To those who are starting out, good luck finding what works best for your application!
Carsten was right about limits to popups, and depending on your needs you can put both company and contacts into one table. I also had a solution where it made sense to have 3 tables, contacts (which was used everywhere) and people and companies related to it. Like I said, many ways to skin a cat, I personally think we shouldn't overly complicate things for a 'newbie', I'm sure he's happy to try and work things out for himself.
While I've been ramping up on researching as much as I can find on FM with the goal accelerating my learning curve, I had not heard of the FM Starting Point or Biz Tracker demo/template databases before. In taking a quick peek at them, wow, they truly will be educational for learning FM conventions and functionality so that I can slowly begin developing our GAAP Standard Double-Entry Accounting ERP app that will eventually replace SalesLogix and our legacy accounting system.
While I have downloaded all the free open demo's from FM and purchased the FM Training Kit, those samples do not compare with the two you shared above. Don't suppose you or anyone else might know if there are any other excellent free and open templates available, do you?
Thanks so much for posting those links.
Thank you all for your thoughts and comments on my above inquiry. Yes, there are plenty ways to skin a cat in database design.

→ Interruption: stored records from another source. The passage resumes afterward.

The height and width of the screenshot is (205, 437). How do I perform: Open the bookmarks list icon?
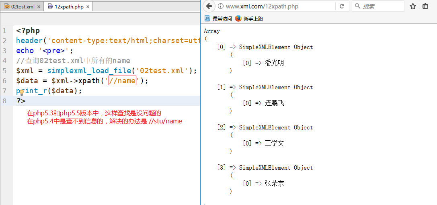pos(425,6)
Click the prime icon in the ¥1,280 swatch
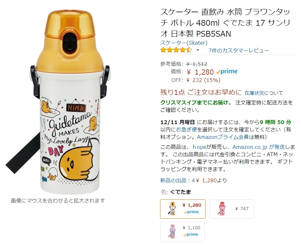301x245 pixels. 191,212
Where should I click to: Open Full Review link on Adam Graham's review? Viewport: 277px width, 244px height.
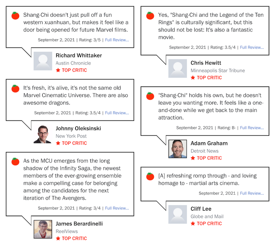252,128
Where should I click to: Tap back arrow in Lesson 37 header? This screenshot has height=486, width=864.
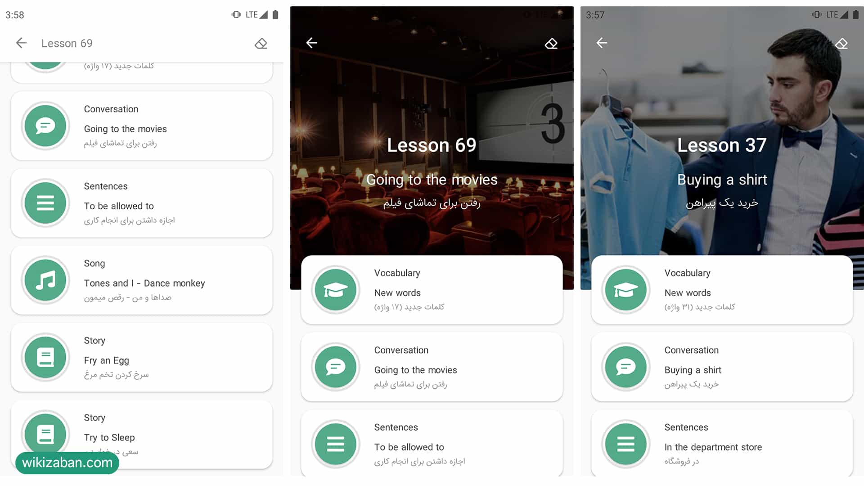(x=602, y=42)
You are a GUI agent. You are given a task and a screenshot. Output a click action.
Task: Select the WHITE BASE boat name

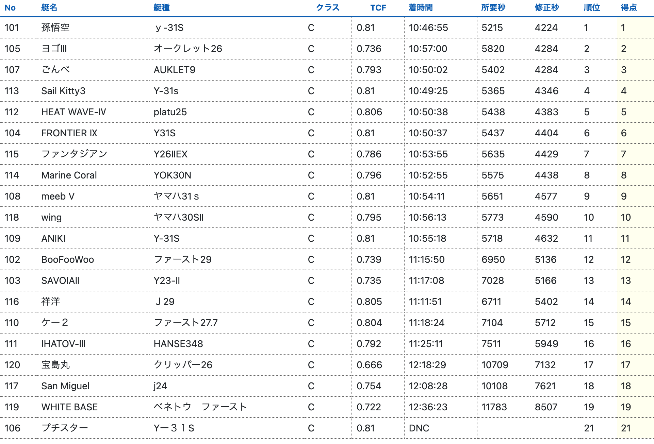click(x=69, y=407)
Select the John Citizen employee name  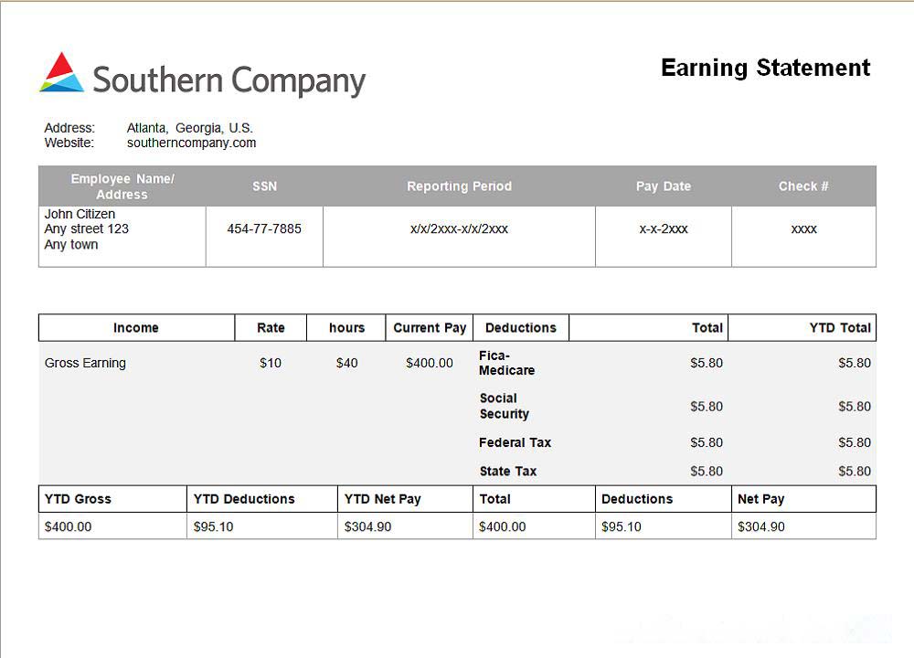click(80, 214)
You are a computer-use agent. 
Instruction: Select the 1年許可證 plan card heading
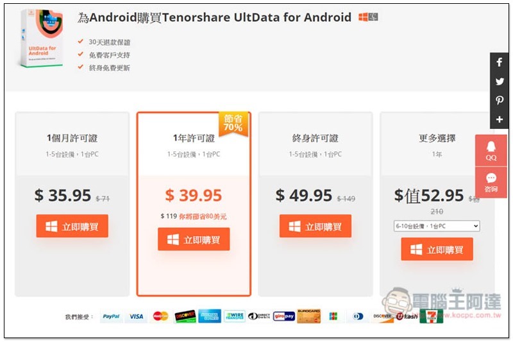194,138
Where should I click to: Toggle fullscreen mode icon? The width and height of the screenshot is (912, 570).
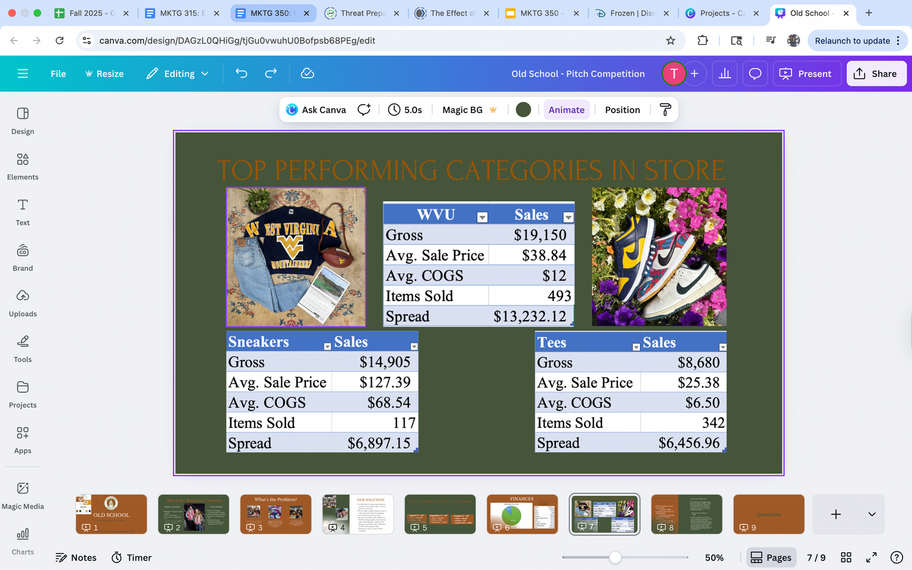point(871,557)
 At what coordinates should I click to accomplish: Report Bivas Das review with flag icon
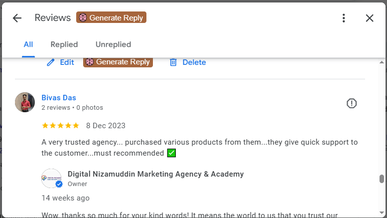click(352, 103)
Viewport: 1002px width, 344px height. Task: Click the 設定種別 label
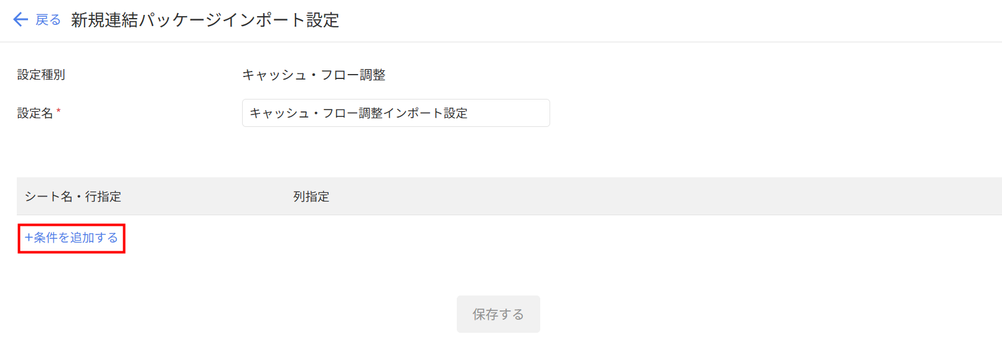point(41,75)
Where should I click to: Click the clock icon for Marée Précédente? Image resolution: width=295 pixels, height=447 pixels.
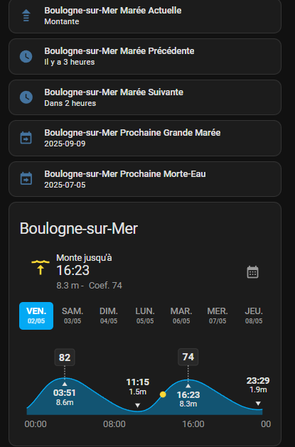26,56
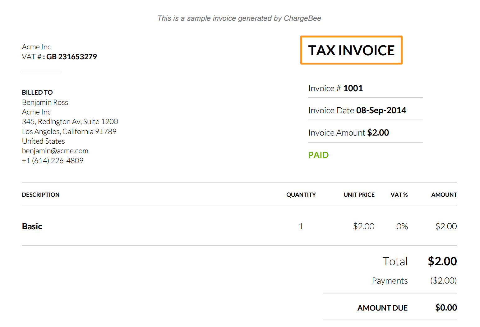
Task: Click the bold Total value $2.00
Action: click(x=442, y=261)
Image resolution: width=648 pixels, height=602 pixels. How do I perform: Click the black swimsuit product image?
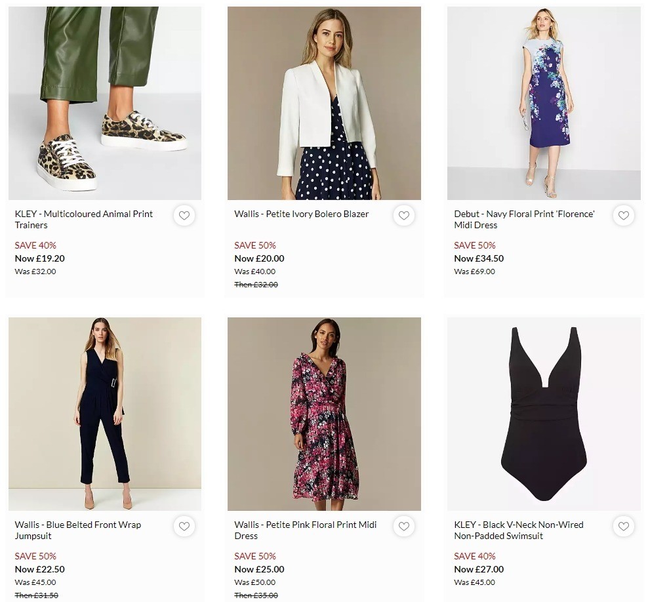[x=543, y=413]
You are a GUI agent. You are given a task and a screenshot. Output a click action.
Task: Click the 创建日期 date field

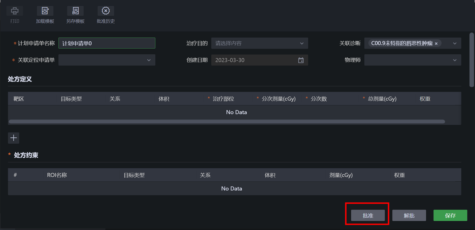[x=260, y=60]
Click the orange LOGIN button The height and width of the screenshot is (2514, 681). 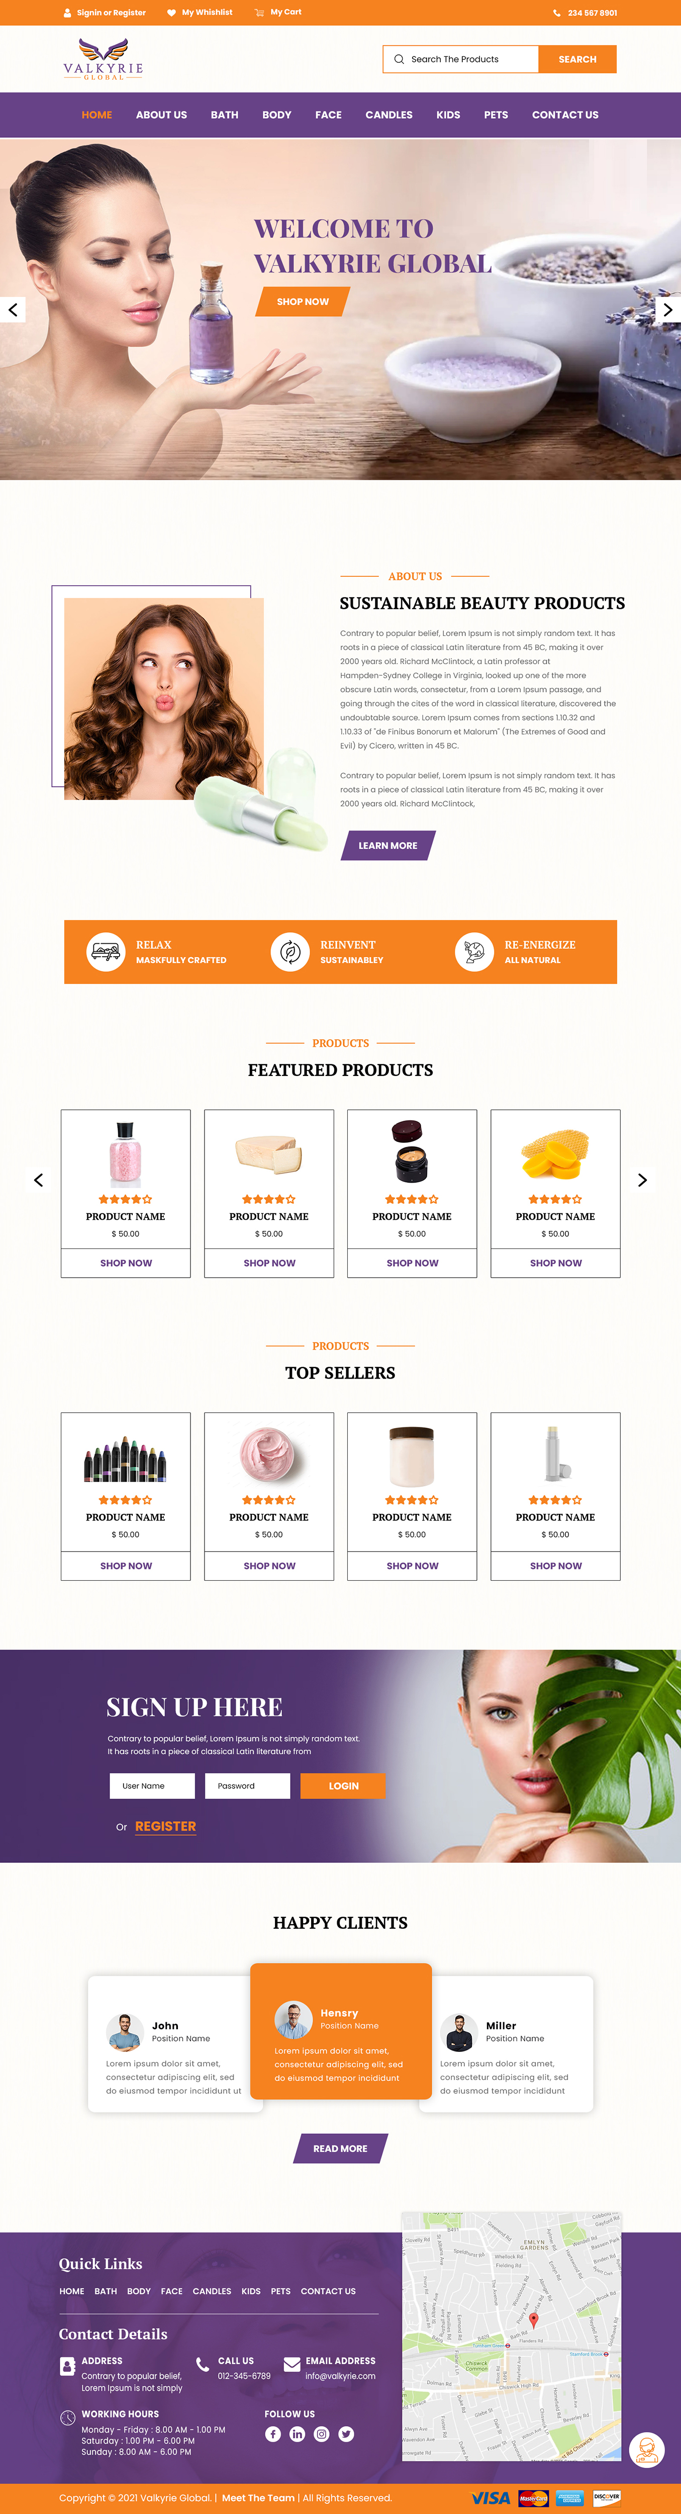click(x=343, y=1785)
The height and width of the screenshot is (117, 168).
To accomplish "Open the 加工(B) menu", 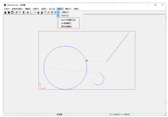I will [52, 9].
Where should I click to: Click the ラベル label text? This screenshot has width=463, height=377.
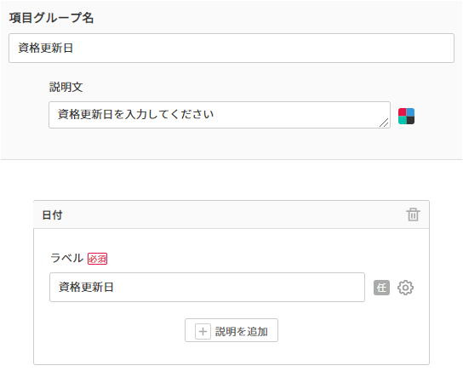(x=67, y=258)
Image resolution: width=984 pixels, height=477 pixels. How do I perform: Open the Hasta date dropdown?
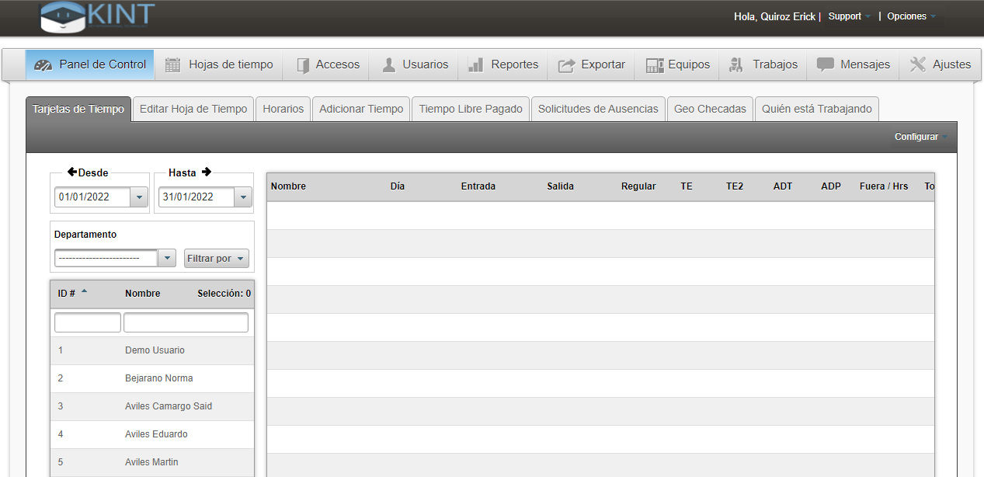[243, 197]
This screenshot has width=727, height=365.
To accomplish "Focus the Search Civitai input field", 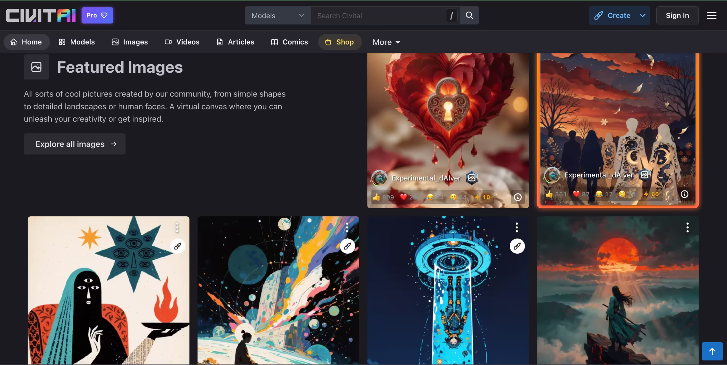I will [378, 16].
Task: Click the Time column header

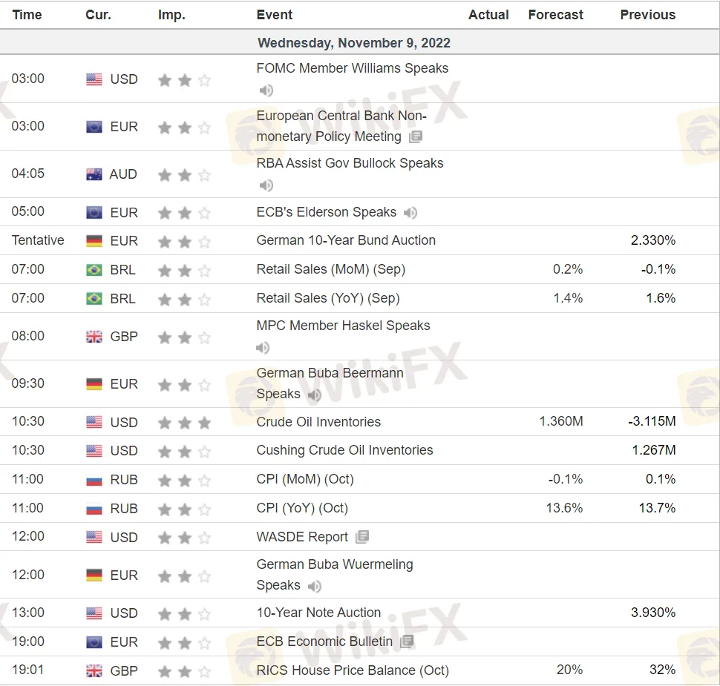Action: pyautogui.click(x=27, y=15)
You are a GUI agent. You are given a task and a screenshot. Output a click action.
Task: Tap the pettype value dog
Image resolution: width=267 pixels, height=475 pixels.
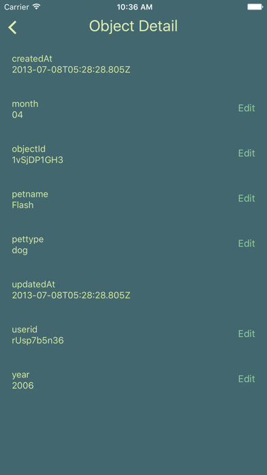pos(20,251)
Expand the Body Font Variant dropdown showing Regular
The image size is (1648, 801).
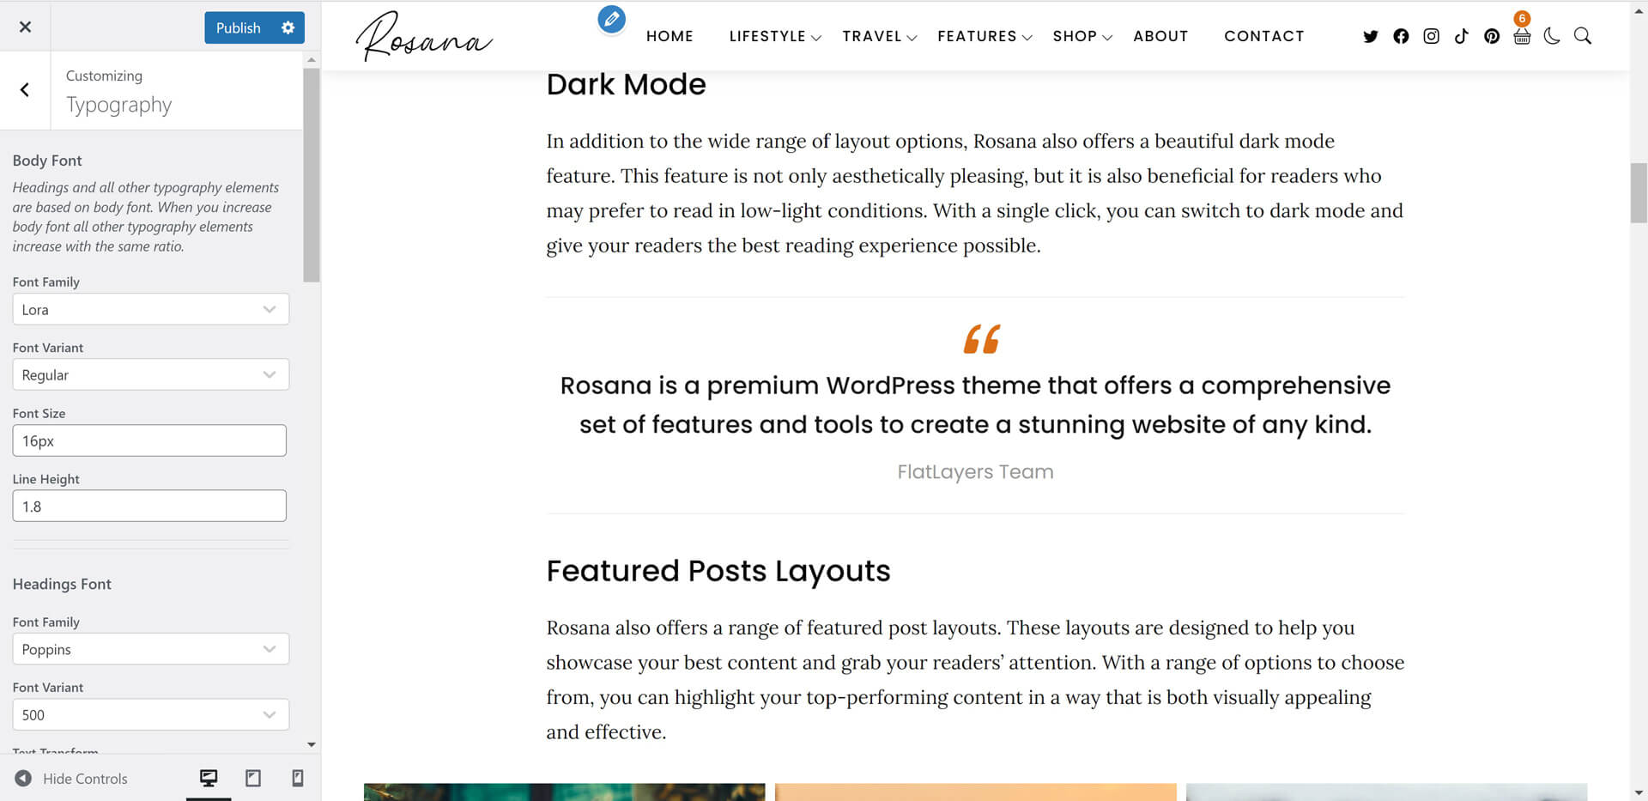coord(150,375)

For newbies that are just learning about both database design architecture and FM, perhaps the Abstract Normalization ("AN") model is not the place to start so please forgive me if I shouldn't have posted my inquiry in this newbie topic. The intention was to be helpful with a concept for having one "Names" table to contain both Company and Contact data.
FWIW and IMHO, Abstract Normalization is a cool model to employ because it resolves the redundancy of data subsets that seemingly can creep into a database. For example, Vendors are a subset of Company where Contacts would be a subset of both Company and Vendors. By using AN, our design construct only employs one table, Names, where the relationships and a ParentID, ChildID and "NameType" field drive much of the data table accessing requirements.